- [Compito assegnato 1] Per favore, copia dal testo sulla strage di Pizzolungo il passo che parte da "Tutti ne siamo" e arriva fino a "fanno ancora riflettere.".
- [Compito assegnato 2] Nel testo sulla strage di Pizzolungo, quante vite innocenti vengono indicate come spezzate?

- [Estratto fornito]
►
Strage di Pizzolungo (Tp) 35 anni fa .
Ognuno di noi, di quelli che c’erano e all’epoca vivevano a Trapani ed in quelle zone, la ricorda come se fosse oggi.
Tutti ne siamo rimasti segnati, in un modo o nell’altro.
Ognuno di noi ne tiene ben vivo il ricordo attraverso la sua memoria, il suo vissuto di allora e attraverso ciò che si è sedimentato nel suo animo durante questi decenni .
Personalmente, oltre al dolore per le tre vite innocenti spezzate, ne conservo alcune immagini nitide ancora oggi, che mi fanno ancora riflettere.
Mi riferisco ad un servizio giornalistico del Tg2, mi pare, in cui all’indomani della efferata strage un inviato intervistava alcuni giovani trapanesi, raggiunti nei tradizionali luoghi di ritrovo dell’epoca .
◄
- [Materiale mostrato]
►
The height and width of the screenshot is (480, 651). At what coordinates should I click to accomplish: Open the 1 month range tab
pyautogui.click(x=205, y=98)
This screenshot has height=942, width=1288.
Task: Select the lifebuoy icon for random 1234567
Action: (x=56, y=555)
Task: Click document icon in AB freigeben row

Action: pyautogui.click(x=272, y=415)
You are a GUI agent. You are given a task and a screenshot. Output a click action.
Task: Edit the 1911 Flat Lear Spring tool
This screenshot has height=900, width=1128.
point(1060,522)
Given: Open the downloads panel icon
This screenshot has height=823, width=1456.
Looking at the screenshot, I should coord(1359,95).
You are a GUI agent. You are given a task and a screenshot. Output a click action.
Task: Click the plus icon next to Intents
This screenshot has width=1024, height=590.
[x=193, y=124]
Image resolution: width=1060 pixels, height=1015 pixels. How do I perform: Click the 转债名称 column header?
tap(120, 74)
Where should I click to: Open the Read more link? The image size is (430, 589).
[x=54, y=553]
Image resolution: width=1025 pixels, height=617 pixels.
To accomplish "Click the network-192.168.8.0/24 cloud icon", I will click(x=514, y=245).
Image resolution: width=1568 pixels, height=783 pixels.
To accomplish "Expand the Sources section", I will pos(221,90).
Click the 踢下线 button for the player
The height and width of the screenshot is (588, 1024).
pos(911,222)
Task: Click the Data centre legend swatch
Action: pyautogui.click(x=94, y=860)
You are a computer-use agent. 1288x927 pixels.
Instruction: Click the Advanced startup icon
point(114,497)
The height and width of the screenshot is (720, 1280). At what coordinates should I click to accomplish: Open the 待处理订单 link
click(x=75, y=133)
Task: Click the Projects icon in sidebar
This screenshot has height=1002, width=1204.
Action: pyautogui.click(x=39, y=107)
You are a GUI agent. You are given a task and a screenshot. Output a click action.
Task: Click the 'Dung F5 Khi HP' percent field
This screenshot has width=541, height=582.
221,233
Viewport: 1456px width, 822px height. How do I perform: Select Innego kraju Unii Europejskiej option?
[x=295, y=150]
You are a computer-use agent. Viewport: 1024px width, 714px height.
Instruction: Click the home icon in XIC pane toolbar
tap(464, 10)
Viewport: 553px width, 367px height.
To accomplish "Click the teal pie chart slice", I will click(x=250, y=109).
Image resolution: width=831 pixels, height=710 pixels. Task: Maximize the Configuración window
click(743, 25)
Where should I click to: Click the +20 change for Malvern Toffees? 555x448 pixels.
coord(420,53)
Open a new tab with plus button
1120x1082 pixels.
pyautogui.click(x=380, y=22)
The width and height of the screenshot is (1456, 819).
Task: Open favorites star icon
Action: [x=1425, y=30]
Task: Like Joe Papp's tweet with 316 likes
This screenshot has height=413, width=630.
◄
- [Risposta 1]
Tutti ne siamo rimasti segnati, in un modo o nell’altro.
Ognuno di noi ne tiene ben vivo il ricordo attraverso la sua memoria, il suo vissuto di allora e attraverso ciò che si è sedimentato nel suo animo durante questi decenni .
Personalmente, oltre al dolore per le tre vite innocenti spezzate, ne conservo alcune immagini nitide ancora oggi, che mi fanno ancora riflettere.

- [Risposta 2] Tre vite innocenti.